**Texte retenu**

François-Thomas MONDON dit MONDON le Fils (Paris, vers 1709 - 1755)

Projet de frontispice allégorique aux armes de l’Académie

28.5 x 44 cm

Circa 1740.
Sanguine.
Trait d’encadrement à la pierre noire, mise au carreau à la sanguine.

Provenance
· France, collection particulière

Dans son Dictionnaire généalogique, héraldique, chronologique et historique publié à Paris en 1757, François Alexandre Aubert de La Chesnaye-Desbois donne, décrit ainsi le blason de l’« Académie des Peintres » (sic) : « d’azur à trois écussons d’argent posés 2 & 1, à la fleur de lys d’or en cœur » (t. III, p. 128). Gravé sur le sceau de l’Académie dès 1648, ce blason réunissait les armoiries accordées, selon la tradition, à Albrecht Dürer et à toutes les corporations de peintres par l’empereur Maximilien – trois écussons d’argent garnissant leur champ d’azur – et la fleur de lys royale en abîme qui aurait été ajoutée par François Ier . Les trois écussons rappelaient les arts libéraux de la peinture, la sculpture et la gravure, car l’Académie royale d’architecture formait une compagnie tout à fait distincte.

**Jeu de données**
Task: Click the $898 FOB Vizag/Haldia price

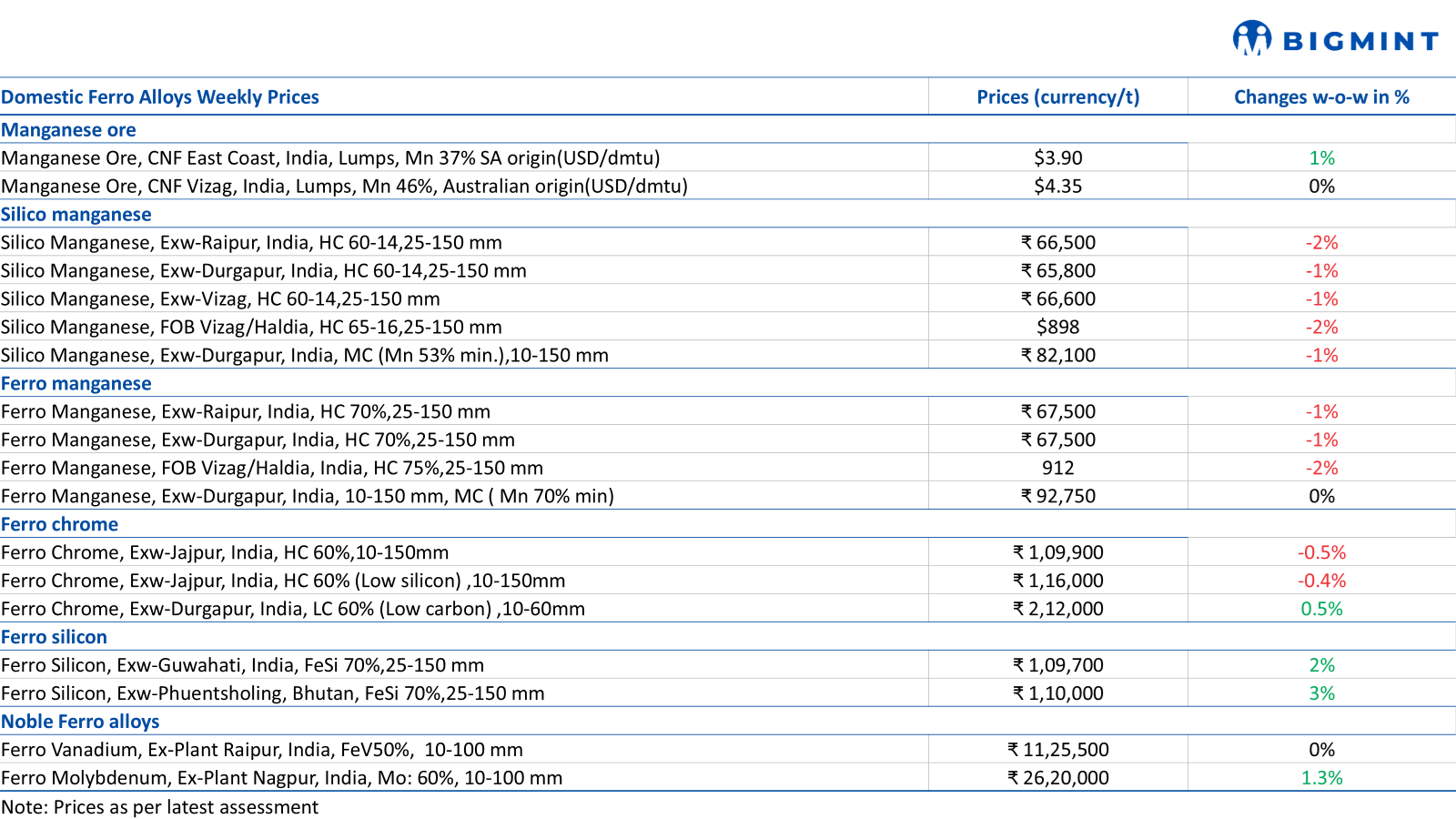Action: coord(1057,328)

* * *

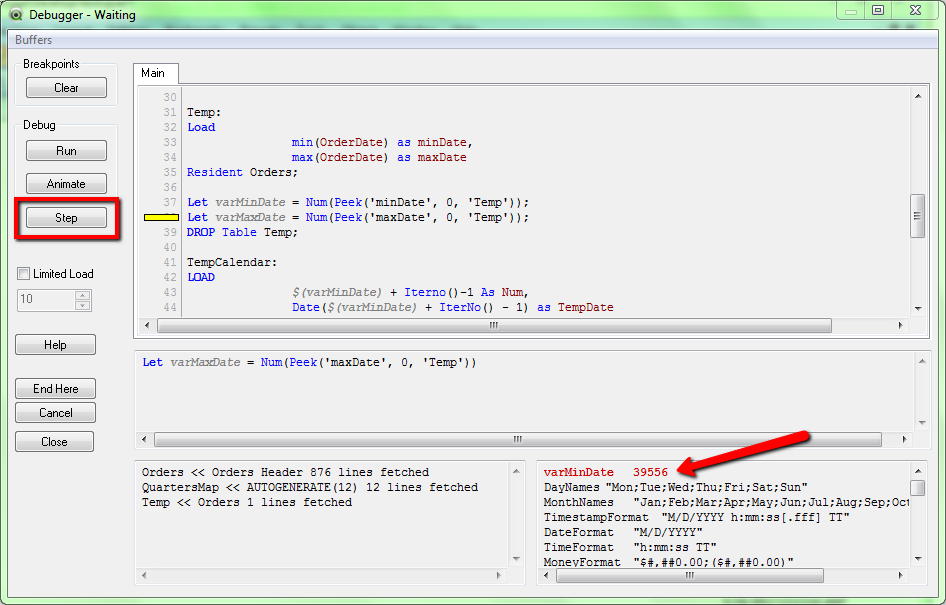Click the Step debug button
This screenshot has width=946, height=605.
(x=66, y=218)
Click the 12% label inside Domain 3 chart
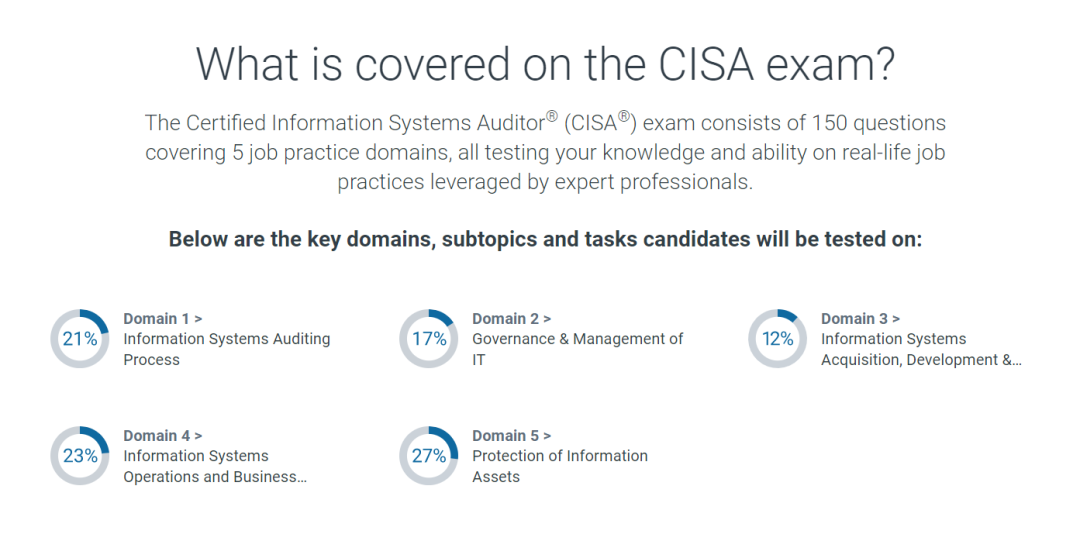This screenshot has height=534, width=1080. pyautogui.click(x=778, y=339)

**Consigne**
Pouvez-vous recopier la notice sur le dessin de Mondon en commençant par "Dans son Dictionnaire" et en poursuivant jusqu'à "à fait distincte.", tout en remplaçant "Maximilien" par "Rodolphe" ?

**Réponse attendue**
Dans son Dictionnaire généalogique, héraldique, chronologique et historique publié à Paris en 1757, François Alexandre Aubert de La Chesnaye-Desbois donne, décrit ainsi le blason de l’« Académie des Peintres » (sic) : « d’azur à trois écussons d’argent posés 2 & 1, à la fleur de lys d’or en cœur » (t. III, p. 128). Gravé sur le sceau de l’Académie dès 1648, ce blason réunissait les armoiries accordées, selon la tradition, à Albrecht Dürer et à toutes les corporations de peintres par l’empereur Rodolphe – trois écussons d’argent garnissant leur champ d’azur – et la fleur de lys royale en abîme qui aurait été ajoutée par François Ier . Les trois écussons rappelaient les arts libéraux de la peinture, la sculpture et la gravure, car l’Académie royale d’architecture formait une compagnie tout à fait distincte.